O perigo do justiçamento

Não há mal maior a uma sociedade organizada do que a descrença dos processos legislativos e jurisdicional

O Estado de S.Paulo

17 Junho 2017 | 03h00

Não há mal maior que possa acometer uma sociedade organizada do que a descrença no curso natural dos processos legislativo e jurisdicional, vale dizer, a perda da confiança depositada pelos cidadãos nas instituições do Estado responsáveis pela redação e pela aplicação das leis. Uma vez instalado, esse ambiente de desconfiança dá azo ao questionamento da própria legitimidade daquelas instituições, corroendo, assim, a noção fundamental de sociedade.

É a assunção coletiva do compromisso de obediência a um conjunto de normas que visam a regulamentar o comportamento dos indivíduos e o funcionamento das organizações que, precisamente, nos separa da selvageria, da luta de todos contra todos.

Ao desconhecer a competência das instituições do Estado para regulamentar e arbitrar a contento os conflitos da vida em coletividade, cada cidadão julga ser seu direito tomar para si a tarefa de legislar, interpretar e aplicar a lei, não raro combinando estas três responsabilidades. À primeira vista, pode parecer que tal primitivismo seja exclusividade de uma camada social mais simples, incapaz de compreender os mecanismos de funcionamento do Estado. Trata-se de ledo engano. A apropriação indevida dessas funções pelos cidadãos pode se dar tanto por meio da agulha tosca que marca a testa de um suspeito com a pecha de culpado como pela tinta das canetas das mais altas autoridades da República, que desvirtuam o espírito da lei para, em alguns casos, ajustá-la a suas agendas pessoais. Em que pesem as particularidades de cada caso, não há diferença ontológica entre eles.

A proximidade que há entre justiça e justiçamento se restringe tão somente à estrutura dos vocábulos. Poucos conceitos são tão antitéticos. Poucas confusões são tão perniciosas.

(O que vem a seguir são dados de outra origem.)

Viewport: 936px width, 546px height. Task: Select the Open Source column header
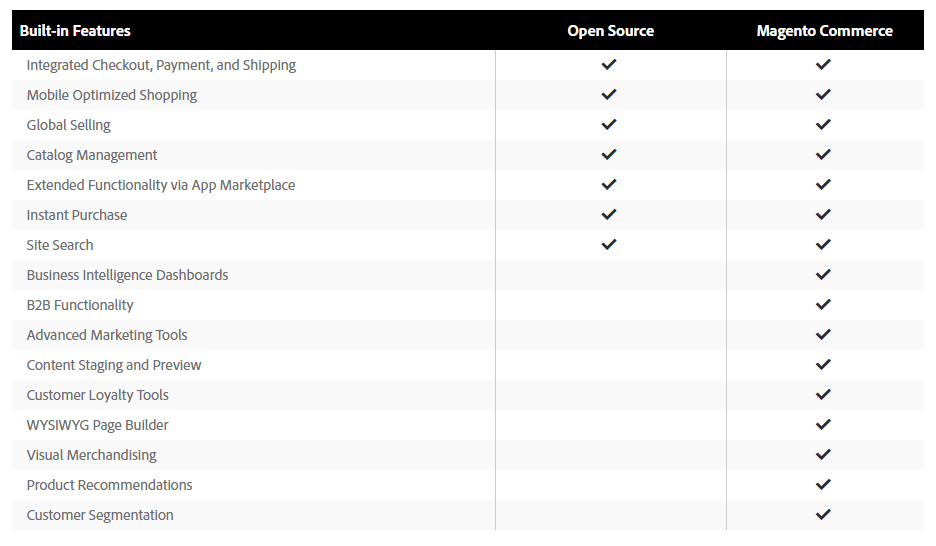[x=610, y=31]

Cruzar a linha que separa uma coisa de outra é fazer uma opção grave e consciente pelo primitivismo, é abrir mão do legado civilizatório que nos trouxe até aqui.

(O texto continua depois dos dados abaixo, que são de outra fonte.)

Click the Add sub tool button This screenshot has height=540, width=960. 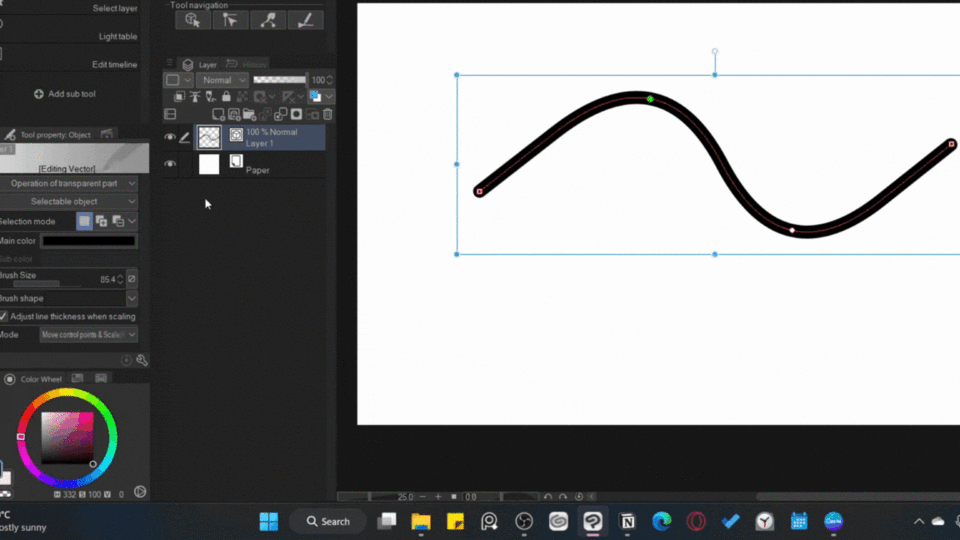pos(65,94)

Não se ignora que sobre parcela significativa da sociedade brasileira paire a sensação de medo, cansaço e impotência diante de um quadro de violência que parece drenar a energia vital de cada habitante das grandes cidades do País. Some-se a isso o desalento provocado pela morosidade dos tribunais, que, ao tardarem, falham e deixam de prover justiça. Por mais sintomático que seja este quadro, entretanto, o sequestro da lei para saciar desígnios particulares não pode ser tolerado, seja em que estrato social ele se der. O desenvolvimento social de uma nação só é possível havendo a estrita observância do ordenamento jurídico e o respeito pelas instituições responsáveis por sua elaboração e garantia. É esta a matéria-prima do Estado Democrático de Direito sob cuja égide o País está amparado.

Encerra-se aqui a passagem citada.